The embedded database is for testing purposes only. You should use MySQL for any data intended for production, including data in a test instance that you intend to move over to a production instance.
The quickest way to get ArchivesSpace up and running is to download
the latest distribution .zip
file from the following URL:
https://github.com/archivesspace/archivesspace/releases
You will need to have Java 1.7 or 1.8 installed on your machine. You can check your Java version by running the command:
java -version
When you extract the .zip
file, it will create a directory called
archivesspace
. To run the system, just execute the appropriate
startup script for your platform. On Linux and OSX:
cd /path/to/archivesspace
./archivesspace.sh
and for Windows:
cd \path\to\archivesspace
archivesspace.bat
This will start ArchivesSpace running in foreground mode (so it will
shut down when you close your terminal window). Log output will be
written to the file logs/archivesspace.out
(by default).
Note: If you're running Windows and you get an error message like
unable to resolve type 'size_t'
or no such file to load -- bundler
,
make sure that there are no spaces in any part of the path name in which the
ArchivesSpace directory is located.
The first time it starts, the system will take a minute or so to start up. Once it is ready, confirm that ArchivesSpace is running correctly by accessing the following URLs in your browser:
- http://localhost:8089/ -- the backend
- http://localhost:8080/ -- the staff interface
- http://localhost:8081/ -- the public interface
- http://localhost:8082/ -- the OAI-PMH server
- http://localhost:8090/ -- the Solr admin console
To start using the Staff interface application, log in using the adminstrator account:
- Username:
admin
- Password:
admin
Then, you can create a new repository by selecting "System" -> "Manage repositories" at the top right hand side of the screen.

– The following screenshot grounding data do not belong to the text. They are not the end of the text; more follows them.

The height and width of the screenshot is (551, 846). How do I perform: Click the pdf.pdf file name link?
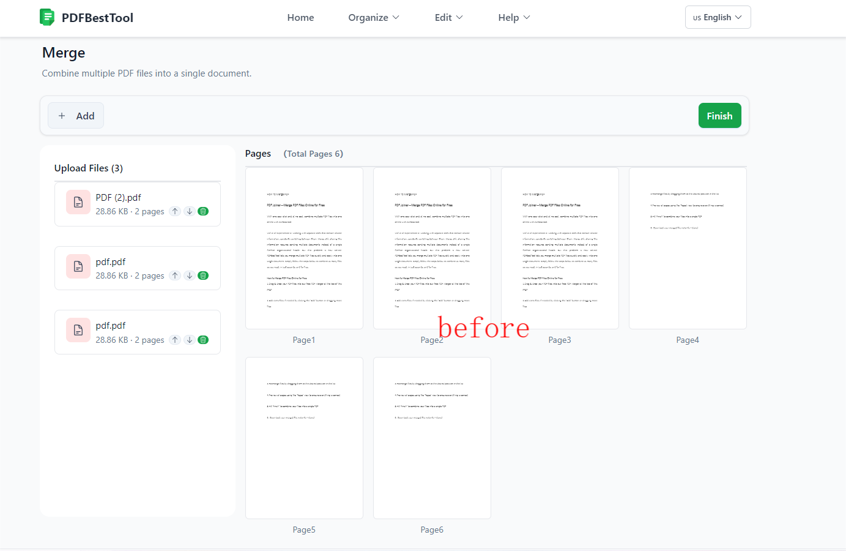pos(111,261)
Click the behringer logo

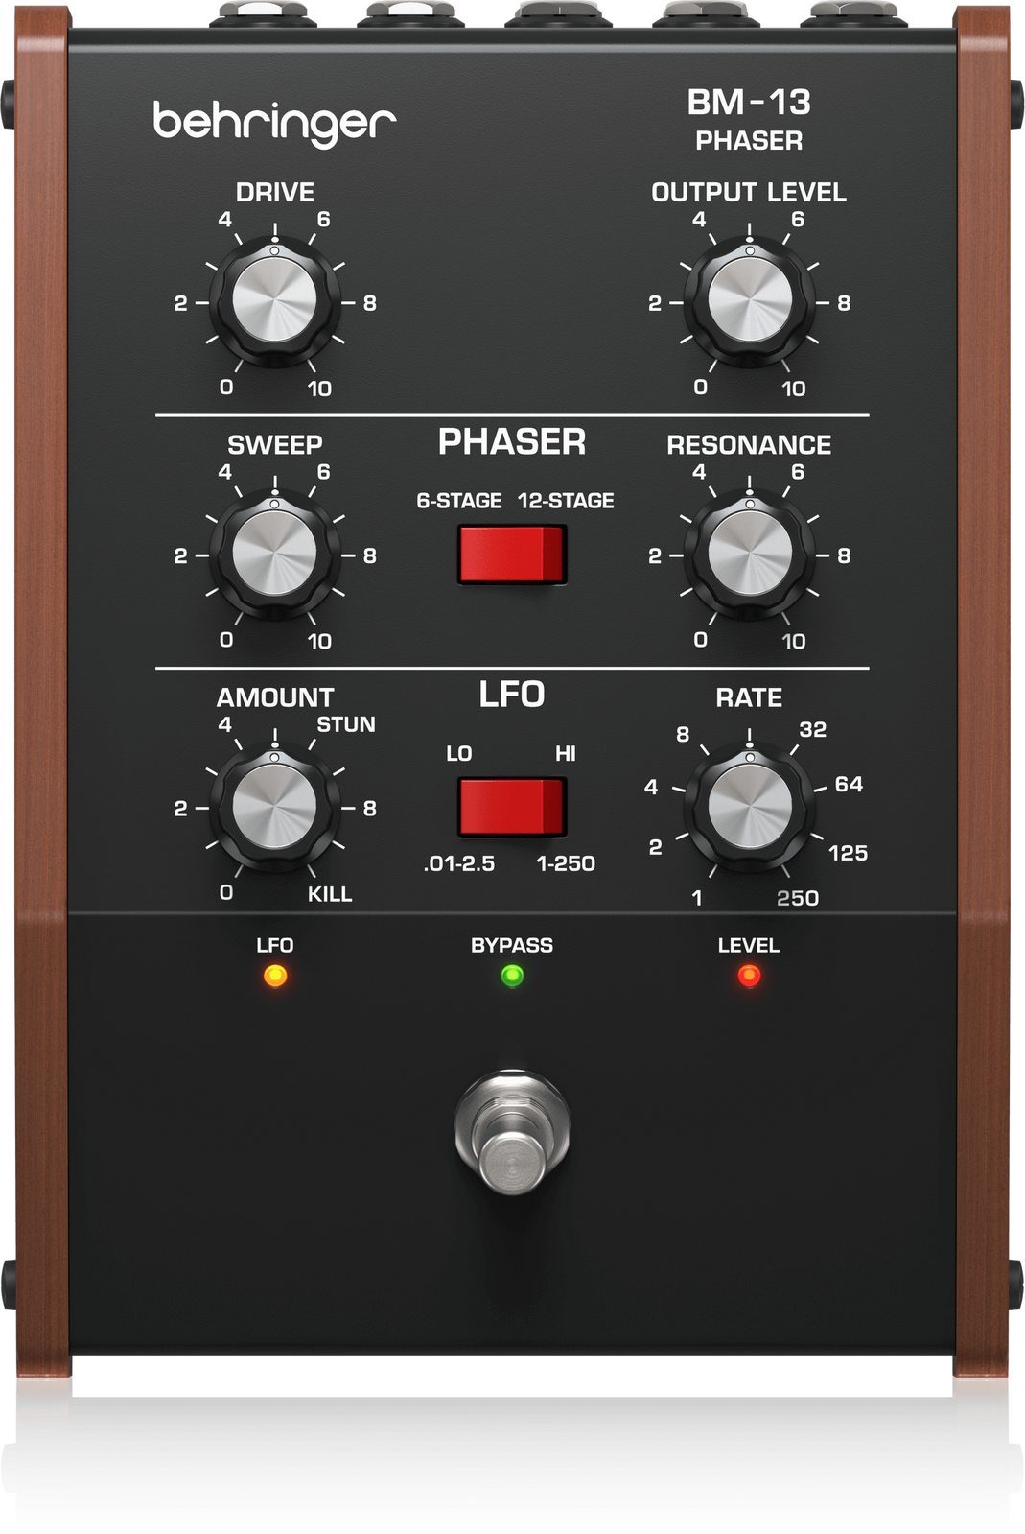point(274,124)
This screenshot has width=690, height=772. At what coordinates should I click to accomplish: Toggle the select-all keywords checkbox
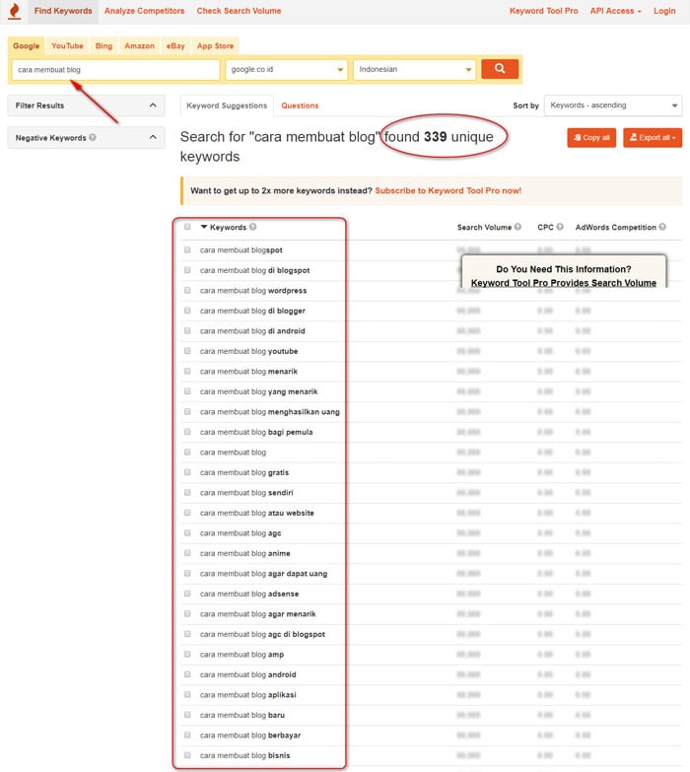click(187, 227)
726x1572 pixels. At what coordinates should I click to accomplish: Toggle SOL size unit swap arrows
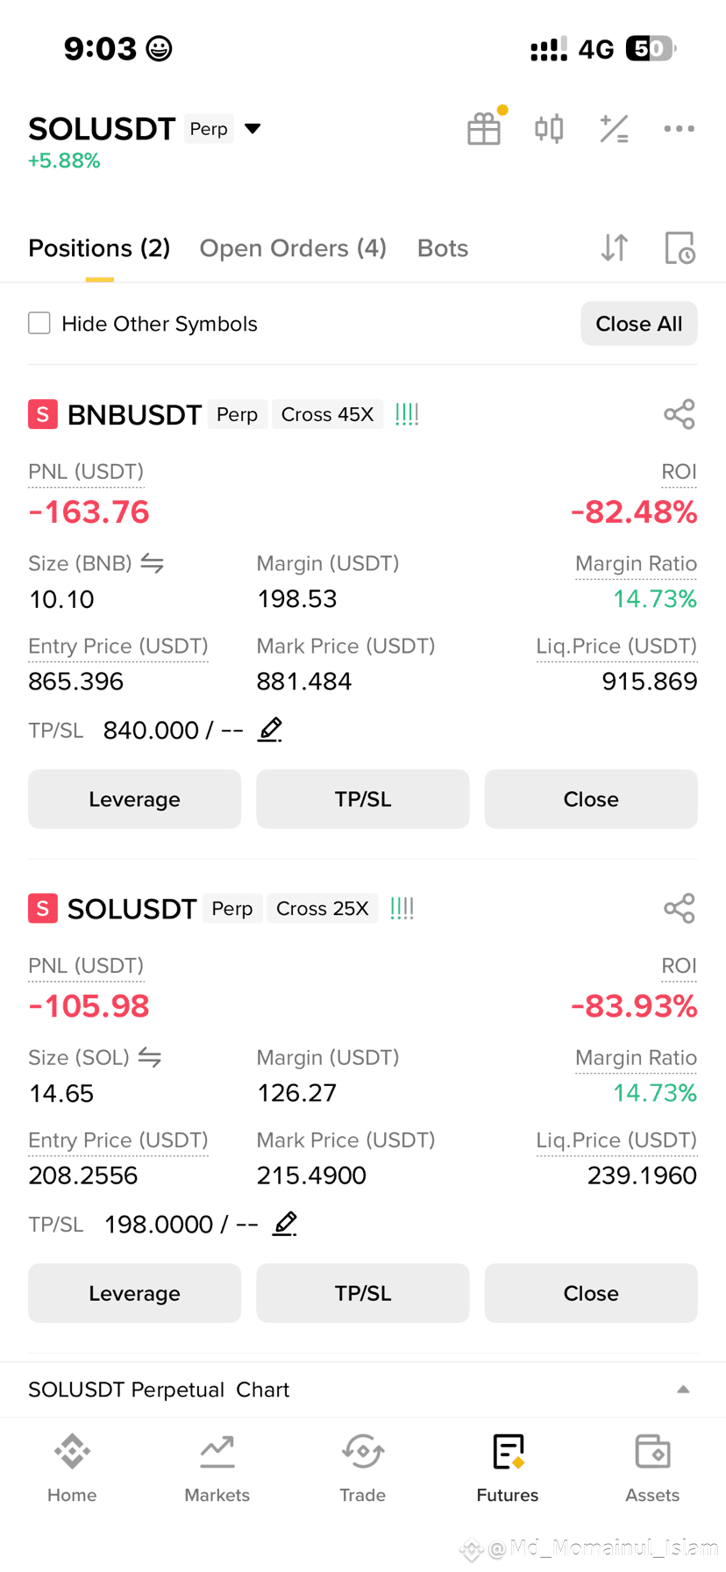[x=150, y=1057]
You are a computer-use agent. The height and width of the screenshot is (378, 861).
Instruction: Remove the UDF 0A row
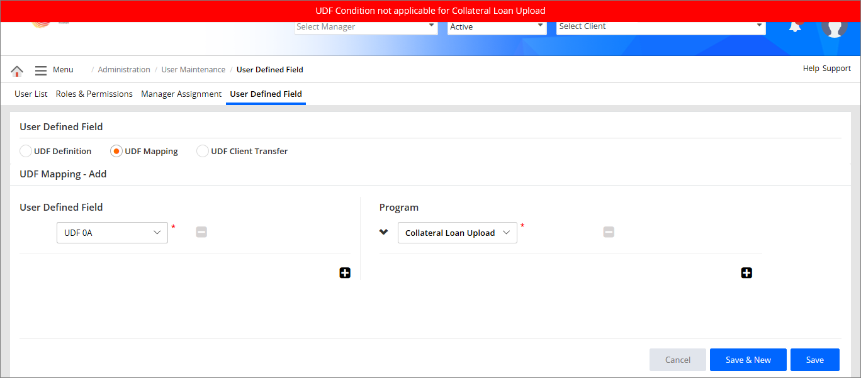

From the "System" menu, you can perform a variety of administrative tasks, such as creating and modifying user accounts. Be sure to change the "admin" user's password at this time.
The primary configuration for ArchivesSpace is done in the config/config.rb file. By default, this file contains the default settings, which are indicated by commented out lines ( indicated by the "#" in the file ). You can adjust these settings by adding new lines that change the default and restarting ArchivesSpace. Be sure that your new settings are not commented out ( i.e. do NOT start with a "#" ), otherwise the settings will not take effect.
The archivesspace.sh
startup script doubles as an init script. If
you run:
archivesspace.sh start
ArchivesSpace will run in the background as a daemon (logging to
logs/archivesspace.out
by default, as before). You can shut it down with:
archivesspace.sh stop
You can even install it as a system-wide init script by creating a symbolic link:
cd /etc/init.d
ln -s /path/to/your/archivesspace/archivesspace.sh archivesspace
Then use the appropriate tool for your distribution to set up the
run-level symbolic links (such as chkconfig
for RedHat or
update-rc.d
for Debian-based distributions).
Note that you may want to edit archivesspace.sh to set the account that the system runs under, JVM options, and so on.

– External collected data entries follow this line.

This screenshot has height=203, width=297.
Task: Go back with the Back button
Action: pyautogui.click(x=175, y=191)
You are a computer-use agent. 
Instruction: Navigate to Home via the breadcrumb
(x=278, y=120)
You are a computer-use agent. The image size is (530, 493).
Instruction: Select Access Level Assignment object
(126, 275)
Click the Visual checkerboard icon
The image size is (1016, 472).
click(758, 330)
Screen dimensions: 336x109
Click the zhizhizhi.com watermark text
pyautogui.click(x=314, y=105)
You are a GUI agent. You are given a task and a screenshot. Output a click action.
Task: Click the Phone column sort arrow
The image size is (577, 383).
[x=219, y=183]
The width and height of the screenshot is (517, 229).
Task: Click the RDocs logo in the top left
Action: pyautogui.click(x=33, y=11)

Running ArchivesSpace as a Windows service requires some additional configuration.
You can also use Apache [procrun]((http://commons.apache.org/proper/commons-daemon/procrun.html) to configure ArchivesSpace. We have
provided a service.bat script that will attempt to configure
procrun for you (under launcher\service.bat
).
To run this script, first you need to download procrun. Extract the files and copy the prunsrv.exe and prunmgr.exe to your ArchivesSpace directory.
You also need to be sure that Java in your system path and also to set JAVA_HOME
as a global environment variable.
To add Java to your path, edit you %PATH% environment variable to include the directory of
your java executable ( it will be something like C:\Program Files (x86)\Java\bin
). To add JAVA_HOME
, add a new system variable and put the
directory where java was installed ( something like C:\Program Files (x86)\Java
).
Before setting up the ArchivesSpace service, you should also configure ArchivesSpace to run against MySQL. Be sure that the MySQL connector jar file is in the lib directory, in order for the service setup script to add it to the application's classpath.

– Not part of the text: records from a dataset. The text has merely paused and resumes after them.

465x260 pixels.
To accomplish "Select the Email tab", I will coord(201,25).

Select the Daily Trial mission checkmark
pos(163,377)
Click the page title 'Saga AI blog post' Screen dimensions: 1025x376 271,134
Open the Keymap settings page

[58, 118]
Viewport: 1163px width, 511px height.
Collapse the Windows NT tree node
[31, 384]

Lastly, for the service to shutdown cleanly, uncomment and change these lines in config/config.rb:
AppConfig[:use_jetty_shutdown_handler] = true
AppConfig[:jetty_shutdown_path] = "/xkcd"
This enables a shutdown hook for Jetty to respond to when the shutdown action is taken.
You can now execute the batch script from your ArchivesSpace root directory from
the command line with launcher\service.bat
. This will configure the service and
provide two executables: ArchivesSpaceService.exe
(the service) and
ArchivesSpaceServicew.exe
(a GUI monitor)
There are several options to launch the service. The easiest is to open the GUI monitor and click "Launch".
Alternatively, you can start the GUI monitor and minimize it in your system tray with:
ArchivesSpaceServicew.exe //MS//
To execute the service from the command line, you can invoke:
ArchivesSpaceService.exe //ES//
Log output will be placed in your ArchivesSpace log directory.
Please see the procrun documentation for more information.
Under your archivesspace
directory you will see a directory called
config
which contains a file called config.rb
. By modifying this
file, you can override the defaults that ArchivesSpace ships with:
changing things like the ports it listens on and where it puts its data.
Out of the box, the ArchivesSpace distribution runs against an embedded database, but this is only suitable for demonstration purposes. When you are ready to starting using ArchivesSpace with real users and data, you should switch to using MySQL. MySQL offers significantly better performance when multiple people are using the system, and will ensure that your data is kept safe.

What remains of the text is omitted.